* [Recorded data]
=== Begin Enclosure ===

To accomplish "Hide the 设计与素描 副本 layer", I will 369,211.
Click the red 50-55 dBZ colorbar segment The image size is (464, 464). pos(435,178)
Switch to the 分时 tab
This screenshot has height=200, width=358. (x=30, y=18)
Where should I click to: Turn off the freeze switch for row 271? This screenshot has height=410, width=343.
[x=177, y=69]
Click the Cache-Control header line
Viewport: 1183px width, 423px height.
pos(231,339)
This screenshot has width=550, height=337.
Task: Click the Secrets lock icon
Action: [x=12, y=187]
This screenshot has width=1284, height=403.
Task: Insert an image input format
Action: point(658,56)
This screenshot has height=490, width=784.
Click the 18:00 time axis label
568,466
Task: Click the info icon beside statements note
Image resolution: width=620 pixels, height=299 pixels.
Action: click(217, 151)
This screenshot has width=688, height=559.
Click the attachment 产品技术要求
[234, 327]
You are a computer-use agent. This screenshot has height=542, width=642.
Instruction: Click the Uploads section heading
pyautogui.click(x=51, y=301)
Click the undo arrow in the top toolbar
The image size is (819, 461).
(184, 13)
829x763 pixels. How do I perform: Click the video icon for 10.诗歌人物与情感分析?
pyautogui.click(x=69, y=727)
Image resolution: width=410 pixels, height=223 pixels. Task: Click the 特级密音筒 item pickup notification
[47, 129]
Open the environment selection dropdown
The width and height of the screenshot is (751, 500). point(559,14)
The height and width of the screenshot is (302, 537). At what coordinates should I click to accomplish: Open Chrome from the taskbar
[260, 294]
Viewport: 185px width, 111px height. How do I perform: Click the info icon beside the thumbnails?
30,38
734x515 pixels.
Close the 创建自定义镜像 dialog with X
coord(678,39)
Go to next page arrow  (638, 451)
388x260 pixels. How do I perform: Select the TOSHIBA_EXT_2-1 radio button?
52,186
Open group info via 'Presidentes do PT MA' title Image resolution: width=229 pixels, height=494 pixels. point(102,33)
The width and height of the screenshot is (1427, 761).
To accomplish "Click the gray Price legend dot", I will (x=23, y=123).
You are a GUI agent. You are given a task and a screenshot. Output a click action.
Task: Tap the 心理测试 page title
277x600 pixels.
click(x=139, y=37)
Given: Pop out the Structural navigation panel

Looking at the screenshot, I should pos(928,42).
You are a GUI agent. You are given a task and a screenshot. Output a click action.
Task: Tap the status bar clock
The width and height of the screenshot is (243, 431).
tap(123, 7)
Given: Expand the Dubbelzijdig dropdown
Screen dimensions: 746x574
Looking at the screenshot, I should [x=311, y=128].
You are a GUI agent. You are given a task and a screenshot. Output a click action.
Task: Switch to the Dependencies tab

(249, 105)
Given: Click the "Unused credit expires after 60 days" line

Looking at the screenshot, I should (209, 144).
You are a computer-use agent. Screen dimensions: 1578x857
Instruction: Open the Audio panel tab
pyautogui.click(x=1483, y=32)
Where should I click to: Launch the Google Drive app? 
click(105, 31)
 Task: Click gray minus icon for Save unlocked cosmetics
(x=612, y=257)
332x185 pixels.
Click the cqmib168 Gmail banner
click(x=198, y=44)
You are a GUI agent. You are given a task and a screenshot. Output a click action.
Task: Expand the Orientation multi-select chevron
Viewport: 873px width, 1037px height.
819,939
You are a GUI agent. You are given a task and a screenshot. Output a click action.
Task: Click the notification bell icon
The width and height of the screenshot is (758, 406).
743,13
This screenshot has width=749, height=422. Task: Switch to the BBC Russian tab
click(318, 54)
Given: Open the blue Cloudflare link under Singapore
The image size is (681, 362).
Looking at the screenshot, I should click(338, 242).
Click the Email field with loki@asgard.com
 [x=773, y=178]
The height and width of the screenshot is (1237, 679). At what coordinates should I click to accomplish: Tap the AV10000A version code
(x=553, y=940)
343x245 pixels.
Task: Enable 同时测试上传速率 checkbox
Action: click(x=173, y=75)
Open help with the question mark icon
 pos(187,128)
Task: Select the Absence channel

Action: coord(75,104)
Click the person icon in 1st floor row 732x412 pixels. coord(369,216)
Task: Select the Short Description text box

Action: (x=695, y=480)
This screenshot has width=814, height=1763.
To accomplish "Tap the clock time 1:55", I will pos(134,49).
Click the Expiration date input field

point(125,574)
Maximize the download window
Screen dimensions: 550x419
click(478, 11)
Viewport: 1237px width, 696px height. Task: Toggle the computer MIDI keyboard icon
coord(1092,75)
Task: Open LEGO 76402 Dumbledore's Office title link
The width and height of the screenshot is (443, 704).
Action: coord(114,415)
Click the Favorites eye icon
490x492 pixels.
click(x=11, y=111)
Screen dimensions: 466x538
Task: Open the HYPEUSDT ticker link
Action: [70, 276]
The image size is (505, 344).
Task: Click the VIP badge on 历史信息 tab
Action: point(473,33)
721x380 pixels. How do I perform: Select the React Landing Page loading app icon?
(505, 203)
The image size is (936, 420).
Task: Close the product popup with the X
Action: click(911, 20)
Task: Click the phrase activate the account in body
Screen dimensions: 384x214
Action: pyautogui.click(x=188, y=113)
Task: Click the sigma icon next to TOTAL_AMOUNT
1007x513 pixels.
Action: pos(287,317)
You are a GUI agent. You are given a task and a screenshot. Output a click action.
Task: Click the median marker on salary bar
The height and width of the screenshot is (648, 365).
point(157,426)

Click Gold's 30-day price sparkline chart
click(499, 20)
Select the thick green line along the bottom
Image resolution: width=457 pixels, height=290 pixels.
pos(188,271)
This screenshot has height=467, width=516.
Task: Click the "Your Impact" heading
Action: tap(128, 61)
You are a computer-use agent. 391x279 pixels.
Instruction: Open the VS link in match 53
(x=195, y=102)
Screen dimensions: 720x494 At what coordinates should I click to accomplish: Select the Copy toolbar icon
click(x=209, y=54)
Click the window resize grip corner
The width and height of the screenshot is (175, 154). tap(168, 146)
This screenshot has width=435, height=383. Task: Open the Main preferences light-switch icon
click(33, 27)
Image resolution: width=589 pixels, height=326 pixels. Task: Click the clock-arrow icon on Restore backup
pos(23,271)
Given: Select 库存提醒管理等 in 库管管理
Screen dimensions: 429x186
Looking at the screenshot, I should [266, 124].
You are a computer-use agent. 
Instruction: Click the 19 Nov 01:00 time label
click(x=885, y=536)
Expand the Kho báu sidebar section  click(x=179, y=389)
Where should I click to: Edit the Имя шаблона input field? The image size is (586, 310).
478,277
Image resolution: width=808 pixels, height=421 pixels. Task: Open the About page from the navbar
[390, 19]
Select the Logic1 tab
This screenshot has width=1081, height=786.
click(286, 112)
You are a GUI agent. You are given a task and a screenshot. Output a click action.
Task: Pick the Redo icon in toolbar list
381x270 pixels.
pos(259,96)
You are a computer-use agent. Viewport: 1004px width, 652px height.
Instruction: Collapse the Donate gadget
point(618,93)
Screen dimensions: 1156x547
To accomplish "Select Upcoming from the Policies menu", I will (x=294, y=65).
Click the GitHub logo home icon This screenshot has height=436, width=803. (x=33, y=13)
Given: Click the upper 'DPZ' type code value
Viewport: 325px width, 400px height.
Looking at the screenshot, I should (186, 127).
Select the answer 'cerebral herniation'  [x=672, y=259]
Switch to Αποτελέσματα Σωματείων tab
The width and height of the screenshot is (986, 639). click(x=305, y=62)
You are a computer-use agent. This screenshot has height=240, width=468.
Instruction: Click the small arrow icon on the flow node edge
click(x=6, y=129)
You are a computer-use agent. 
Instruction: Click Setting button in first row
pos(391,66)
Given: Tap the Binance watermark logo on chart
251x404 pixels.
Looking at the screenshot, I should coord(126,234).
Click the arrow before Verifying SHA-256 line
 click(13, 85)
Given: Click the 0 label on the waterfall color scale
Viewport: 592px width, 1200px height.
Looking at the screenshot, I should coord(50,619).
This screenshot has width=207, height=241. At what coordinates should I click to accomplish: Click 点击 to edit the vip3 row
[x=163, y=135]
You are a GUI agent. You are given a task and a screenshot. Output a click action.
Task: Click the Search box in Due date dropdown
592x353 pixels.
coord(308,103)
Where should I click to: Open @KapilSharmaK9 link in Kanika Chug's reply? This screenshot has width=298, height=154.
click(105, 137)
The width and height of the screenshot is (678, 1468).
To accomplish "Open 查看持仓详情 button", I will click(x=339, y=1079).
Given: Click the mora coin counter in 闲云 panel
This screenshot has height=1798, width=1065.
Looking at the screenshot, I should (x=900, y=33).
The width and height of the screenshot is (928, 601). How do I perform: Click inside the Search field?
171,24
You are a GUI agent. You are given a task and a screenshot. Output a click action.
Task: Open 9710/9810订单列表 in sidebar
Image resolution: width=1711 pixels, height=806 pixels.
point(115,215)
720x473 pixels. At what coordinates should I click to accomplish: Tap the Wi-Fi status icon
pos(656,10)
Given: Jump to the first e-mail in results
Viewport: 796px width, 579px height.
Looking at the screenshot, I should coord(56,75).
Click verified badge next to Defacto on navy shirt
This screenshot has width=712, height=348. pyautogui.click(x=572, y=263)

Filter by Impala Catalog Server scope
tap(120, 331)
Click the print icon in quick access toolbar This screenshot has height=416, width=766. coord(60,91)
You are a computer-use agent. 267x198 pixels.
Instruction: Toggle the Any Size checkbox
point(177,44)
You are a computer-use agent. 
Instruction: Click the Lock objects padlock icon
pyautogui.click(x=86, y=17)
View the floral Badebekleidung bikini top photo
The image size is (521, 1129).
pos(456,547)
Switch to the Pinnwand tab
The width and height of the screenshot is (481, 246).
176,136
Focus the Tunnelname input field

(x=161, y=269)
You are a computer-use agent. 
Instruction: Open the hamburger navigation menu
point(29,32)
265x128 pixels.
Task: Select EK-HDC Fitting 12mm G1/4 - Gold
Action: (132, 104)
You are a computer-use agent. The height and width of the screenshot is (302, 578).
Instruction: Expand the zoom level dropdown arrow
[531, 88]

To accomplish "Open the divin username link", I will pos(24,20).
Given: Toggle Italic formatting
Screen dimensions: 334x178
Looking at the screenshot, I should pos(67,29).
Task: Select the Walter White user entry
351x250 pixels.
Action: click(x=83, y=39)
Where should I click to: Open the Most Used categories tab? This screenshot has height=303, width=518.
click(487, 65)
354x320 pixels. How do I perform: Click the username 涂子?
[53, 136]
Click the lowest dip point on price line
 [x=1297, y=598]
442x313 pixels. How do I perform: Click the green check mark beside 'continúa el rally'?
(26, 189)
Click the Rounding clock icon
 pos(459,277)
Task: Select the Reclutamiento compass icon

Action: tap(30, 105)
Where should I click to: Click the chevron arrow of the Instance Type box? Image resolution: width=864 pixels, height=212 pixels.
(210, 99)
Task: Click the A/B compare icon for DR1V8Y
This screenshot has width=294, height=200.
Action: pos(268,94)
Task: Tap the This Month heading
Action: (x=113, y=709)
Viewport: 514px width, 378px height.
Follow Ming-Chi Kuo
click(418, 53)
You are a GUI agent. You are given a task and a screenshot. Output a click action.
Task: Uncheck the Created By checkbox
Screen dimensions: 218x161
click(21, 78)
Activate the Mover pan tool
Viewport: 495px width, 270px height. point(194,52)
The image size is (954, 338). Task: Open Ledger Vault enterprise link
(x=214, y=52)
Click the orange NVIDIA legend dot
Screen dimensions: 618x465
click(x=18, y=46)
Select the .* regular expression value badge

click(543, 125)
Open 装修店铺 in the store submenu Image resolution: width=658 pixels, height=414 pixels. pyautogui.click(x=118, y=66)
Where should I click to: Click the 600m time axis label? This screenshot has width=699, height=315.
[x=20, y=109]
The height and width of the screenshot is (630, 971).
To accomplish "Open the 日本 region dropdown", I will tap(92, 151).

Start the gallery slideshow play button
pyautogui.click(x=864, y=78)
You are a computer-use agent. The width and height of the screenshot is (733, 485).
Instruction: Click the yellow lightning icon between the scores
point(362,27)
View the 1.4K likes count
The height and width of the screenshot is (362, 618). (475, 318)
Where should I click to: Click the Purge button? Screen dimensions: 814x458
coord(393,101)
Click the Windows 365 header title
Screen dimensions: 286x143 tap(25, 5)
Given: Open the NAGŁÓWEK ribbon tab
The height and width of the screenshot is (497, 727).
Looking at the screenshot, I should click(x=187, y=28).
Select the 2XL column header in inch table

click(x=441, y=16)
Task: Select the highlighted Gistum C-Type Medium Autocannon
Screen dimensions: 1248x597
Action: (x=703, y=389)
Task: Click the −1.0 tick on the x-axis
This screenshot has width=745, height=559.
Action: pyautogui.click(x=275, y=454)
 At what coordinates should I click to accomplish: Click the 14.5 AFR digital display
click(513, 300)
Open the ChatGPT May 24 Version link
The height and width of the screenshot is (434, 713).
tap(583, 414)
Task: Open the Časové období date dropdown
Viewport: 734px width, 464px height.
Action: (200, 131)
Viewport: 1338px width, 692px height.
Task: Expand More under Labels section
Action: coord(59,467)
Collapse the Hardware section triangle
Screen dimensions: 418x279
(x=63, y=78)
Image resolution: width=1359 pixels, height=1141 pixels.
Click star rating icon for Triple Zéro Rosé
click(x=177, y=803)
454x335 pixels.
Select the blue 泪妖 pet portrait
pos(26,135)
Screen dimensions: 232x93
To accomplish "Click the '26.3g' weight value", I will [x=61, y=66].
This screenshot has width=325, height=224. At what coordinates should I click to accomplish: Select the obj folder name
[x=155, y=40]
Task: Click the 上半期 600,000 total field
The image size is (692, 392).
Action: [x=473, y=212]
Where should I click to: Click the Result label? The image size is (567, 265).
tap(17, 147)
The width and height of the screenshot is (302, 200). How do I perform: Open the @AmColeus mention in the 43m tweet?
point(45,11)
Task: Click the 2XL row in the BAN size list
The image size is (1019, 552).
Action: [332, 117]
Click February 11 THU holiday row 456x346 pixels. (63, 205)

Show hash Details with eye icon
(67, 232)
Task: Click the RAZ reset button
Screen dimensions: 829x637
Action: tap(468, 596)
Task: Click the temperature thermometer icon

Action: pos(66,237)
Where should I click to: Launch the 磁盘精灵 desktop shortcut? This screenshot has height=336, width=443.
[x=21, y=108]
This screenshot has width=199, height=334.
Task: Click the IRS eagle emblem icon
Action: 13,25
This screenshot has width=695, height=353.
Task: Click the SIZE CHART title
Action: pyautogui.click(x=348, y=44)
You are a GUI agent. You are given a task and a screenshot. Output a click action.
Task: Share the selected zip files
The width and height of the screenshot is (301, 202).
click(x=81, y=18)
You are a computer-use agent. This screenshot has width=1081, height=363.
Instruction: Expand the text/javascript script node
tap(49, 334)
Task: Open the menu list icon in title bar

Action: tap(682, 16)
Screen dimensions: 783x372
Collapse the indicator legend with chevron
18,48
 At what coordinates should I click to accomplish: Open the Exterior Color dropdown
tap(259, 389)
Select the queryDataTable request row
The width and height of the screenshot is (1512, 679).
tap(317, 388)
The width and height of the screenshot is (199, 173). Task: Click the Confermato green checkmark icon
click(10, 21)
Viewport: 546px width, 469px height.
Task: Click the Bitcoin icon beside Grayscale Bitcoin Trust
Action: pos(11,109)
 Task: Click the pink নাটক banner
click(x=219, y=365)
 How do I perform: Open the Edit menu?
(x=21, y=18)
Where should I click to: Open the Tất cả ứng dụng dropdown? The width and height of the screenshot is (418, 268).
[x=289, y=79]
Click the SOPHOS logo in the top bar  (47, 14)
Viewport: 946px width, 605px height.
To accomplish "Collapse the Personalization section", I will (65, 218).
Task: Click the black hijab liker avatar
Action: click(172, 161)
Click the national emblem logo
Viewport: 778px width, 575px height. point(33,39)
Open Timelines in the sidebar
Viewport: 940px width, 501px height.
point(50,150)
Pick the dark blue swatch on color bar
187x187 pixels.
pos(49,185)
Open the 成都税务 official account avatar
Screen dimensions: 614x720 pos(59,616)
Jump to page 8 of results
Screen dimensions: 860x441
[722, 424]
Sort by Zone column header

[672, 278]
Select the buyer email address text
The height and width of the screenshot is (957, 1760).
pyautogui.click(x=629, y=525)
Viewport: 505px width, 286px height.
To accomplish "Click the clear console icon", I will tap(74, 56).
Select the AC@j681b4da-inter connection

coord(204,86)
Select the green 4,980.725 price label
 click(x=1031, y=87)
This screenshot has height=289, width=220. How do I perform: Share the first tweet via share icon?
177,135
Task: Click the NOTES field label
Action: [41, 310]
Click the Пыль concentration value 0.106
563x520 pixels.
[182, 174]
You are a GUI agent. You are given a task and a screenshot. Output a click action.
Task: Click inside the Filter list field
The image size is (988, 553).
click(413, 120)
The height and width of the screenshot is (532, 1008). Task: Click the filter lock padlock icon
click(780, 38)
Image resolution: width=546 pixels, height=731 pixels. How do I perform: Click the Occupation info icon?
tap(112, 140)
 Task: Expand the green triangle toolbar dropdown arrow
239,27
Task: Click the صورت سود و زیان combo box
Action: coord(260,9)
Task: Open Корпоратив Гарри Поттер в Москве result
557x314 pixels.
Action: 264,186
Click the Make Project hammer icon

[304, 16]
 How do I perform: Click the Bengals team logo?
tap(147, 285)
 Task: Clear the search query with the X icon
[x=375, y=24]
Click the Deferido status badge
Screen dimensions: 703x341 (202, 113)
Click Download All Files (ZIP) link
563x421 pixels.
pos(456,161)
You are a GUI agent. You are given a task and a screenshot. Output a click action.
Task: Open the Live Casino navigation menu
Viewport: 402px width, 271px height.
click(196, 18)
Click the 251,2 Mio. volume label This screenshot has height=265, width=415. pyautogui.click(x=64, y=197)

=== End Enclosure ===

Beginning with the first line above, could you copy every line exactly, up to and including the one with "has height=542, width=642."?

* [SOLUTION]
To accomplish "Hide the 设计与素描 副本 layer", I will 369,211.
Click the red 50-55 dBZ colorbar segment The image size is (464, 464). pos(435,178)
Switch to the 分时 tab
This screenshot has height=200, width=358. (x=30, y=18)
Where should I click to: Turn off the freeze switch for row 271? This screenshot has height=410, width=343.
[x=177, y=69]
Click the Cache-Control header line
Viewport: 1183px width, 423px height.
pos(231,339)
This screenshot has width=550, height=337.
Task: Click the Secrets lock icon
Action: [x=12, y=187]
This screenshot has width=1284, height=403.
Task: Insert an image input format
Action: point(658,56)
This screenshot has height=490, width=784.
Click the 18:00 time axis label
568,466
Task: Click the info icon beside statements note
Image resolution: width=620 pixels, height=299 pixels.
Action: click(217, 151)
This screenshot has width=688, height=559.
Click the attachment 产品技术要求
[234, 327]
You are a computer-use agent. This screenshot has height=542, width=642.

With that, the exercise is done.